In my spark job I am reading data from cassandra using java cassandra util. My query reads like-
JavaRDD<CassandraRow> cassandraRDD = functions.cassandraTable("keyspace","column_family").
select("timeline_id","shopper_id","product_id").where("action=?", "Viewed")
My row key level is set on action column. When I am running my spark job its causing the over utilisation of cpu but when I remove the filter on the action column its working fine.
Please find below the create table script for the column family-
CREATE TABLE keyspace.column_family (
action text,
timeline_id timeuuid,
shopper_id text,
product_id text,
publisher_id text,
referer text,
remote_ip text,
seed_product text,
strategy text,
user_agent text,
PRIMARY KEY (action, timeline_id, shopper_id)
) WITH CLUSTERING ORDER BY (timeline_id DESC, shopper_id ASC)

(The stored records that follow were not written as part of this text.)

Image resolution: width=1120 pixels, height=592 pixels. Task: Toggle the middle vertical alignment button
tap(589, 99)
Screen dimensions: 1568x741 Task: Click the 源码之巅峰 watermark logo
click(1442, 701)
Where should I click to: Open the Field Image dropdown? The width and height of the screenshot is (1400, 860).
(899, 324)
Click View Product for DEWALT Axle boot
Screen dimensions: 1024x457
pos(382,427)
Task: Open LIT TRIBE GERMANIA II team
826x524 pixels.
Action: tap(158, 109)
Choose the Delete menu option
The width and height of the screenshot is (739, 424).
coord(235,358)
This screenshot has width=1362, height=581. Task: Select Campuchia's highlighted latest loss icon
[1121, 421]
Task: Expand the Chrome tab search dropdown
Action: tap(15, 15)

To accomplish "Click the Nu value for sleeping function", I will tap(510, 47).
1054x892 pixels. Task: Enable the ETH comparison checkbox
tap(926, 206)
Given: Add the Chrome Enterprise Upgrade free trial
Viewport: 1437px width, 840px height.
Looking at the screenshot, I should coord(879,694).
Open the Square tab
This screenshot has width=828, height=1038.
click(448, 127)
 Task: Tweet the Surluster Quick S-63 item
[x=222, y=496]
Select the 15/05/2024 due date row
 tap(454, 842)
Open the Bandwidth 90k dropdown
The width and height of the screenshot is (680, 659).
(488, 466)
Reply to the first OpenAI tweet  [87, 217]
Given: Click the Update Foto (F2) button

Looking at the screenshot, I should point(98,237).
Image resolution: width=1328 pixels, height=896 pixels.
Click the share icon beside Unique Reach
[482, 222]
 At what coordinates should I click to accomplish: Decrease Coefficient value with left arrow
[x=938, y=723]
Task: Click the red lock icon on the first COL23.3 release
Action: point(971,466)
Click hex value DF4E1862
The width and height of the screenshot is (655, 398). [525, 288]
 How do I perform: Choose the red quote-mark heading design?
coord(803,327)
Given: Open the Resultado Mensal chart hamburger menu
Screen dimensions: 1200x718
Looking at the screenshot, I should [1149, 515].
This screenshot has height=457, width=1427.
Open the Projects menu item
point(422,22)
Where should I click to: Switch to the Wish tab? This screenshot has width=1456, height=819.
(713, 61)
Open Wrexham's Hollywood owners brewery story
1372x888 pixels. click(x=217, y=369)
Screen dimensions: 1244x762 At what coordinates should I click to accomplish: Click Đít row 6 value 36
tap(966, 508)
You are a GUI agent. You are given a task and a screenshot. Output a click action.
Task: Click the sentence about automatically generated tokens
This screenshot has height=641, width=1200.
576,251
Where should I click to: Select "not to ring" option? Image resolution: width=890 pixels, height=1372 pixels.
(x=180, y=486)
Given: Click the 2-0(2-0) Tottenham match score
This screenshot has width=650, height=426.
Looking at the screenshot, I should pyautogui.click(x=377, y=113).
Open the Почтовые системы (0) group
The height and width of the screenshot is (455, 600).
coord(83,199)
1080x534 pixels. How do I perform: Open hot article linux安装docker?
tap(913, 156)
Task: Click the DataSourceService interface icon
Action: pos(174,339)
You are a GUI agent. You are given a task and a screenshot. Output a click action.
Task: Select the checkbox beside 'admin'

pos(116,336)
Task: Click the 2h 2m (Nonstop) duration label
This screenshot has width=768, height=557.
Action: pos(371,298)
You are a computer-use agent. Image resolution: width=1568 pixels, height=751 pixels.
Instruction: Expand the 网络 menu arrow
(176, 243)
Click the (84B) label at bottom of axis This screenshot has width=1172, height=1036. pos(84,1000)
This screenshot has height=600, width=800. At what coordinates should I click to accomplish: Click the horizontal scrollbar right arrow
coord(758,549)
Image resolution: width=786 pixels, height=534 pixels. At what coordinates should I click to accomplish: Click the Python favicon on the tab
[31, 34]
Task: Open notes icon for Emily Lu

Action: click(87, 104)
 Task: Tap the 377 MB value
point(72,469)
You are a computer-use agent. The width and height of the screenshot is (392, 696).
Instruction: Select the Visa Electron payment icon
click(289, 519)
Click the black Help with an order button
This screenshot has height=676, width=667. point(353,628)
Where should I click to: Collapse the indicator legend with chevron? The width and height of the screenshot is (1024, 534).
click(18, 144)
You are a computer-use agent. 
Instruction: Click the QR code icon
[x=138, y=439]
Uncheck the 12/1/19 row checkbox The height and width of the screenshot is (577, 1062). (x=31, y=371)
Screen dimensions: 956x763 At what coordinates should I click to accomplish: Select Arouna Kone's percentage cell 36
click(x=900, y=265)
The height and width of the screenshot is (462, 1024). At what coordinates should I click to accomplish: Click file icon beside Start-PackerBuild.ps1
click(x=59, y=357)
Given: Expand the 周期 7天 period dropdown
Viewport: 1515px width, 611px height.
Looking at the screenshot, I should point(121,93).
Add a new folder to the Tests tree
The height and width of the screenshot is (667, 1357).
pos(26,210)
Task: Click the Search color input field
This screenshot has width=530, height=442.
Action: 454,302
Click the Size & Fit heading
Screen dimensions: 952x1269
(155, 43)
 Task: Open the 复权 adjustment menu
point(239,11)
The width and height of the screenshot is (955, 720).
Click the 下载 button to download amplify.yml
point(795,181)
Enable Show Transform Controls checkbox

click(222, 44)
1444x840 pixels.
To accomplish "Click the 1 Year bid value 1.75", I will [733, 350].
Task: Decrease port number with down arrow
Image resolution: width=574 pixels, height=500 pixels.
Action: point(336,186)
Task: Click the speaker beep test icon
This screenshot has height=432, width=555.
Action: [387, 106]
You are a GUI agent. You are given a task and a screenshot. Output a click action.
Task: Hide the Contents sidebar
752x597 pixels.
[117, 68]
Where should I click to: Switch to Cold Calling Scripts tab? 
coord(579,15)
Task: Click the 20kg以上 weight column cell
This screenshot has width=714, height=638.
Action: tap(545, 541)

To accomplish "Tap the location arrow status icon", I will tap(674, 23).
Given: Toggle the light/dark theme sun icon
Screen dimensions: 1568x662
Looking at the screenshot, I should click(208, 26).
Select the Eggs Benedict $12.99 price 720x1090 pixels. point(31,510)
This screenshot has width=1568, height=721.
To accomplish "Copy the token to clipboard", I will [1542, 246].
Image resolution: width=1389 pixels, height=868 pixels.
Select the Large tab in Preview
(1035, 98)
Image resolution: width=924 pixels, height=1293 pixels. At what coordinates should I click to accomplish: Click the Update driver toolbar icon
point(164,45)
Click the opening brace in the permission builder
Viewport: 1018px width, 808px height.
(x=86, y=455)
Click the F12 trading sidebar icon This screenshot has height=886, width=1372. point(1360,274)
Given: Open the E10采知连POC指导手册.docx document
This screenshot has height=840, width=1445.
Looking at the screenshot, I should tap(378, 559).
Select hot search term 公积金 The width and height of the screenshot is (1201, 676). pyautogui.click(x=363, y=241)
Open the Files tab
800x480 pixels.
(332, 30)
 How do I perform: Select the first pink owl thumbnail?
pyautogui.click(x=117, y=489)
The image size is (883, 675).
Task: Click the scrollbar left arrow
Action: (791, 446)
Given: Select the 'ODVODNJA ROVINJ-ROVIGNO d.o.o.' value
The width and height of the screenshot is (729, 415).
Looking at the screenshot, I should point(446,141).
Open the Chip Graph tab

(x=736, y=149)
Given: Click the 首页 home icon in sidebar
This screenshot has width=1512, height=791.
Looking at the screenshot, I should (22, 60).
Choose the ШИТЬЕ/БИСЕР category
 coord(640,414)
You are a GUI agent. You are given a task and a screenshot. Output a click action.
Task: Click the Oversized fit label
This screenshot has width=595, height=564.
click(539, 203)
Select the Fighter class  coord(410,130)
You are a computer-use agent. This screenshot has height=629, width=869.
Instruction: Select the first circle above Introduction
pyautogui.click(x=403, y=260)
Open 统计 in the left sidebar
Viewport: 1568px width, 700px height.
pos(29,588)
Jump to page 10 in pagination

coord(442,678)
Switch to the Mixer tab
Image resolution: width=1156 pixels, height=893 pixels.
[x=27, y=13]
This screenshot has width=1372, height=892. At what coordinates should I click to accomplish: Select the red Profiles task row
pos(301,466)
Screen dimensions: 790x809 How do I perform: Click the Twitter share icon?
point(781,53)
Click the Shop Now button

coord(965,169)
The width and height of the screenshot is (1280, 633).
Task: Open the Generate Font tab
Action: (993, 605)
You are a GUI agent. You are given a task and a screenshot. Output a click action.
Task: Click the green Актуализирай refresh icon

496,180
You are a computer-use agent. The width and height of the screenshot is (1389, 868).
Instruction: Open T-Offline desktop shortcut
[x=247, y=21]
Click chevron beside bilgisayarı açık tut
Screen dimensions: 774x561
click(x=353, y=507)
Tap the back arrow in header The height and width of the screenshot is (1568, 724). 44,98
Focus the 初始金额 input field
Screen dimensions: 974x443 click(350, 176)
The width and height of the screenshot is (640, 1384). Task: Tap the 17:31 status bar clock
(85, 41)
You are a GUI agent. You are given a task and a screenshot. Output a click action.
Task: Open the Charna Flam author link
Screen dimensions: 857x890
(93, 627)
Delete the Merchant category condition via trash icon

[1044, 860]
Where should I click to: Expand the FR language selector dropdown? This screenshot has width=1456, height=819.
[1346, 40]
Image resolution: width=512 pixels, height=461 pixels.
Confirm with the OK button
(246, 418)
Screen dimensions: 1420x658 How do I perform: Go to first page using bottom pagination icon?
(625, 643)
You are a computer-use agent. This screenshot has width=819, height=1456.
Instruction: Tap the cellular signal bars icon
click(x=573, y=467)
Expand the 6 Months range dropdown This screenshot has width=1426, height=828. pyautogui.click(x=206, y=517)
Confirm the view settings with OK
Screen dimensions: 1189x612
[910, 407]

AND bloom_filter_fp_chance = 0.01
AND caching = '{"keys":"ALL", "rows_per_partition":"NONE"}'
AND comment = ''
AND compaction = {'class': 'org.apache.cassandra.db.compaction.SizeTieredCompactionStrategy'}
AND compression = {'sstable_compression': 'org.apache.cassandra.io.compress.LZ4Compressor'}
AND dclocal_read_repair_chance = 0.1
AND default_time_to_live = 0
AND gc_grace_seconds = 864000
AND max_index_interval = 2048
AND memtable_flush_period_in_ms = 0
AND min_index_interval = 128
AND read_repair_chance = 0.0
AND speculative_retry = '99.0PERCENTILE';
What I am suspecting is as action_item is the row key, all data is getting served from single node (hot spot) and thats why that nodes CPU might be shooting up. Also while reading there is only a single partition of RDD getting created in the spark job. Any help will be appreciated.